The look he was giving her was meant to like validate her breakthrough and say yes yes she could, she could as long as she continued to choose to. She was looking right at him, Gately could tell. But he’d also gotten a personal prickly chill all over from his own thinking. He could do the dextral pain the same way: Abiding. No one single instant of it was unendurable. Here was a second right here: he endured it. What was undealable-with was the thought of all the instants all lined up and stretching ahead, glittering… It’s too much to think about. To Abide there. But none of it’s as of now real… He could just hunker down in the space between each heartbeat and make each heartbeat a wall and live in there. Not let his head look over… He hadn’t quite gotten this before now, how it wasn’t just the matter of riding out the cravings for a Substance: everything unendurable was in the head, was the head not Abiding in the Present but hopping the wall and doing a recon and then returning with unendurable news you then somehow believed.
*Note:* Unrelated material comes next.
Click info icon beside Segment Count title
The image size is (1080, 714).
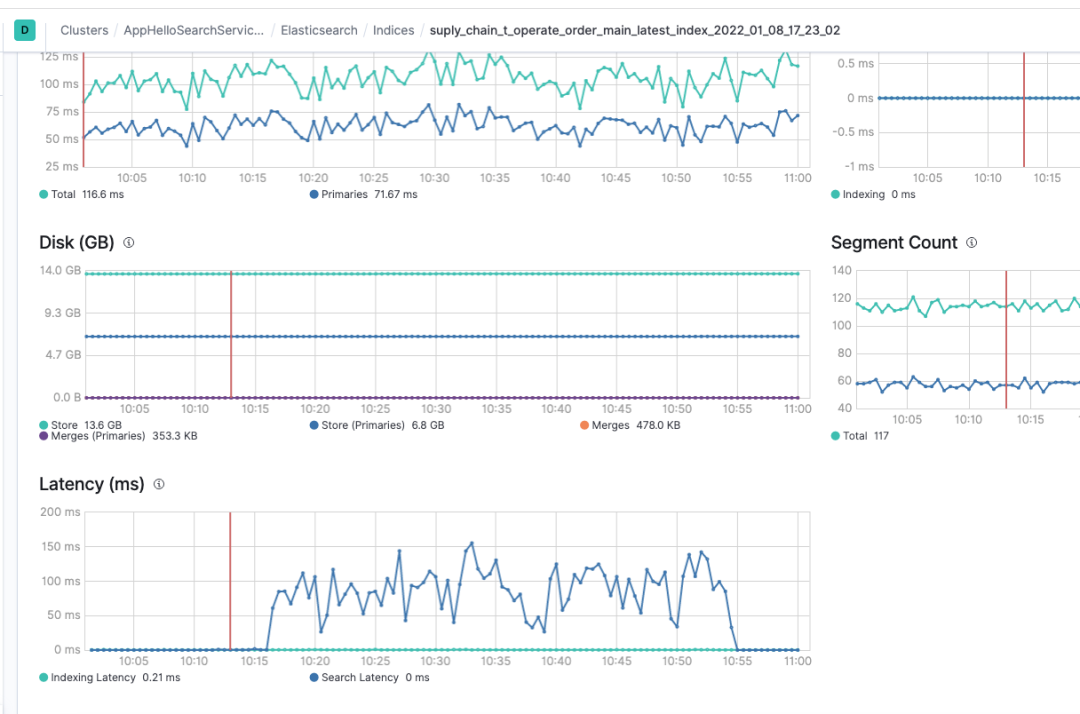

This (the compounding of sober days) is I think how people tend to read. They try to package a book up as a neat little unit, with characters and themes and motifs that intertwine in understandable ways, where the author sort of lays it all out very symmetrically and you work from start to finish and, if someone asks you, “what was that book about,” you can deliver an elevator pitch. IJ defies this actively. This is the whole deal with the end notes and end notes to end notes, all the unreliable narration and changes in authorial voice and immense cast of characters who may or may not be relevant to some larger story. The larger story is in the smaller story, the connections between characters aren’t neon-lighted, they’re subtle and often never called out. Even the ending of IJ isn’t in the story; according to DFW it’s “just outside the right of the frame” [from memory, probably not the exact quote]. DFW wants you to just read what’s on the page, go in there and really read the thing, and know that everything that happens is happening on purpose, and not try to scaffold up the overarching plot of it as you go.

Books’ ends are a distraction; we see how many pages are left and we have expectations on where the story should be — how much longer does the author have to wrap this up? Is this all? The end notes partially defy this, they soften the end of the text so we’re really not certain how close we are to the end. There’s a lot of defiance in IJ that’s all pointed toward keeping you in the now, and not letting you try and step back to take in the story in total.

While I agree that it’s not for everyone, I think it’s absolutely a worthwhile ride for those who like the act of reading for its own sake, who are interested in a book not as a conquest but as a story. IJ is heartbreakingly sad, there are characters in the Gately and other addict storylines whose stories made me sick to my soul. Then there’s Eschaton and the later Enfield chapters that remind me of A Confederacy of Dunces, absolutely rollicking and laugh-out-loud funny. But these don’t come together like an Asimov novel, some narrative climax late in the story where the connection jumps off the page and you’re yelling “OH NOW I GET IT” at midnight, waking up the kids. This one will leave you sort of staring into space, wondering what you missed, until you go back to the first chapter and start picking out details you missed before. Then you start to find the story that was there in the background, the real story you were missing because you were trying to find it.